Zone euro - Les banques amorcent le remboursement de leurs prêts à la BCE

278 instituts bancaires vont rembourser à la BCE 137,16 milliards d’euros sur les 468 milliards empruntés pour trois ans en décembre 2011.


Cette opération, suivie d’une seconde en février 2012 - 800 établissements avaient emprunté 529 milliards d’euros -, avait été décidée par la BCE pour tenter de remédier à une crise de confiance qui menaçait d’étrangler certaines banques de la zone euro, dans l’incapacité de trouver des liquidités sur le marché interbancaire. Défiance découlant directement de la crise de la dette.


En prêtant aux banques pour cette durée inédite et à très bon marché, la BCE espérait les voir à leur tour desserrer les cordons de la bourse et prêter davantage aux entreprises et ménages pour soutenir la croissance. Un espoir quelque peu déçu, de l’aveu même de son président Mario Draghi.


Grâce à l’amélioration substantielle du marché interbancaire, de nombreuses banques avaient exprimé ces dernières semaines leur intention de rembourser de manière anticipée cet argent pour montrer qu’elles vont bien.


« Certaines banques veulent utiliser ces remboursements pour gonfler les muscles », selon une source bancaire.


D’autres établissements ne savent que faire de cet excès de liquidités, faute de reprise économique dans la région.


Il dormait donc sur les comptes de la BCE, sous la forme de dépôts au jour le jour que l’institution monétaire de Francfort ne rémunère plus depuis juillet 2012, le taux de cette facilité étant tombé à 0 %.

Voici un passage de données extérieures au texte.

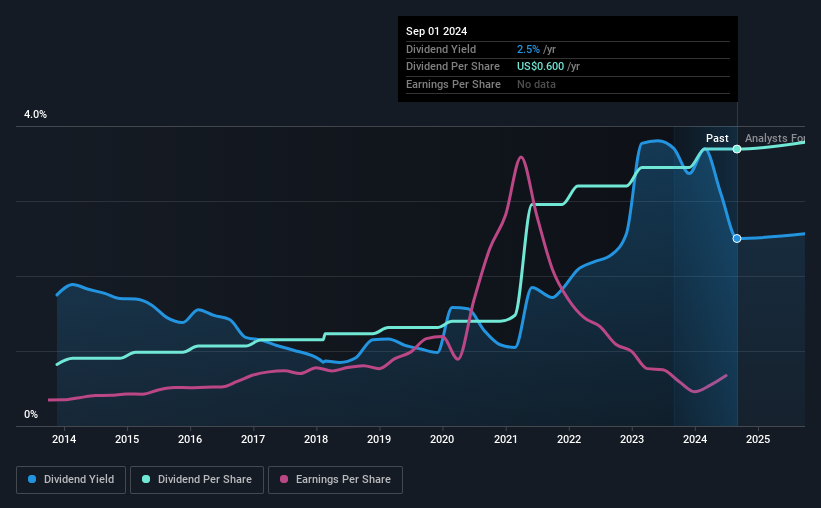The image size is (821, 508).
Task: Click the 2023 x-axis label
Action: 632,439
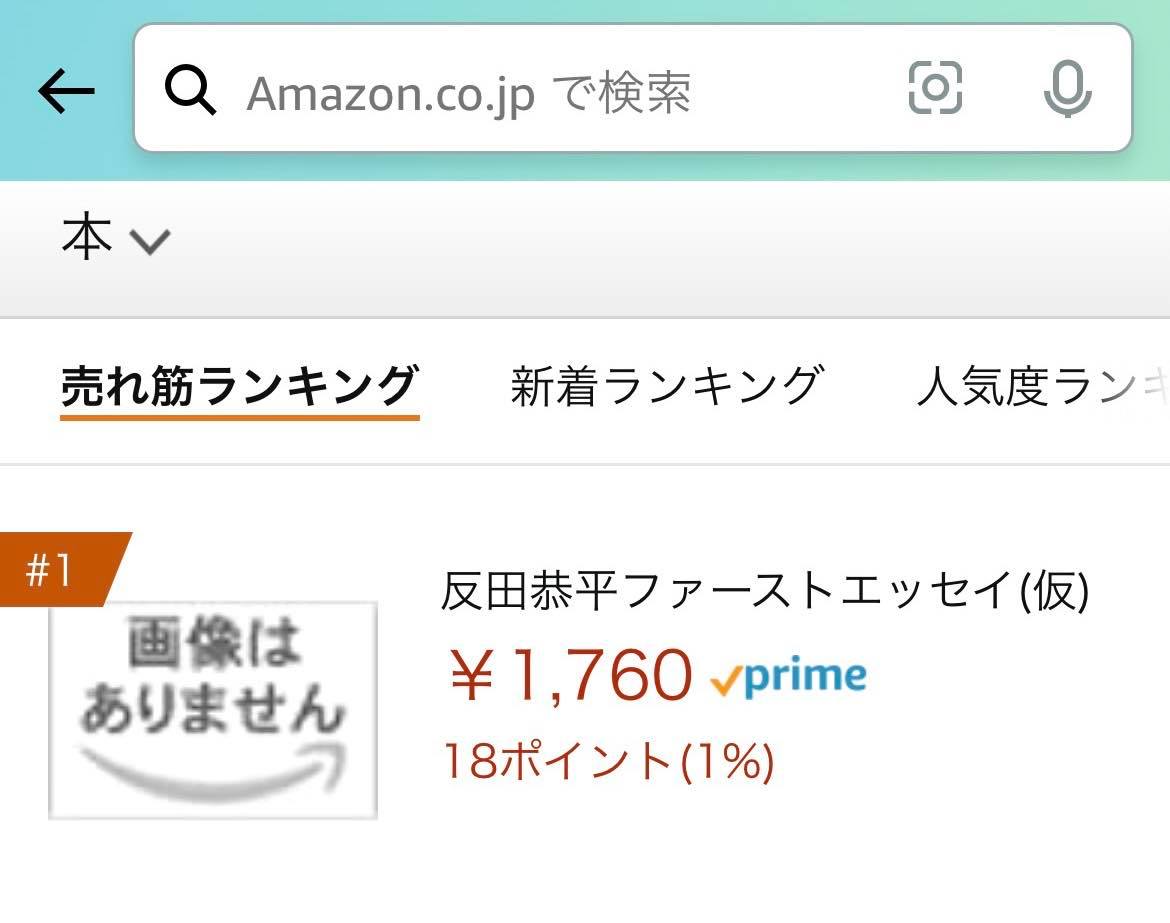The image size is (1170, 923).
Task: Click the #1 ranked book listing row
Action: (585, 675)
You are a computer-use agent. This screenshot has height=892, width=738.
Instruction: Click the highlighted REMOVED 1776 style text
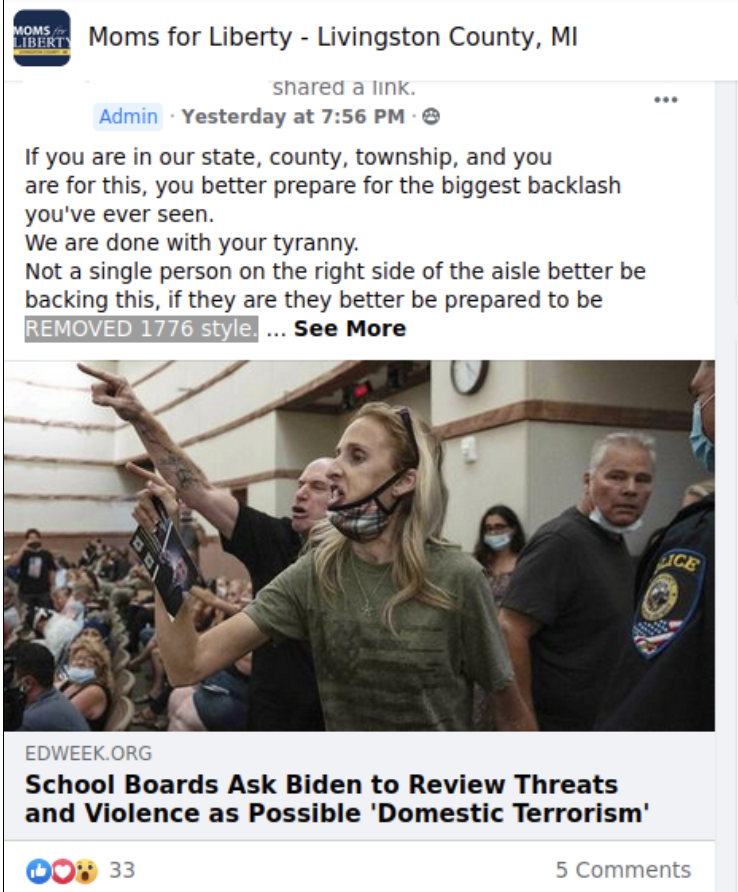coord(141,329)
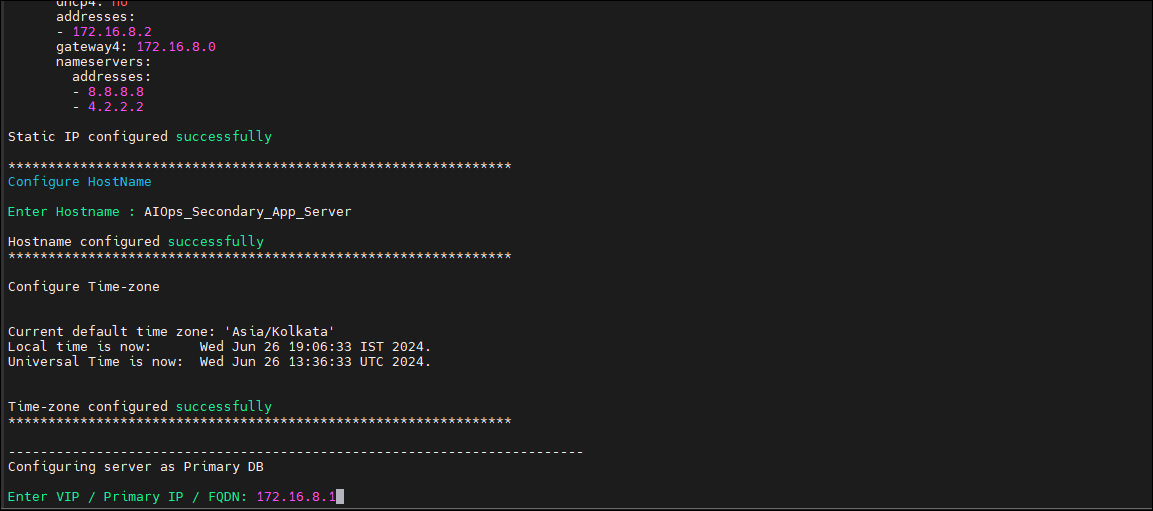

La BCE se refuse à publier le nom des banques et les montants que chacune lui a empruntés et compte lui rembourser. Mais selon les estimations des économistes, ce sont les banques espagnoles, italiennes et françaises qui ont eu le plus recours aux LTRO, suivis de l’Allemagne et de l’Irlande.


Le bancassureur belge KBC a annoncé qu’il allait rembourser au premier trimestre 8,3 milliards d’euros, l’allemand Commerzbank a confirmé vouloir rendre les 17 milliards empruntés, tandis que la britannique Lloyds va rembourser jusqu’à 75 % des sommes empruntées, soit environ 10 milliards d’euros.

 

Effets en double teinte


« Les banques des pays solides en particulier ont intérêt à rembourser rapidement car chaque jour les réserves en excès leur coûtent », ont estimé Benjamin Schröder et Peggy Jäger, économistes chez Commerzbank.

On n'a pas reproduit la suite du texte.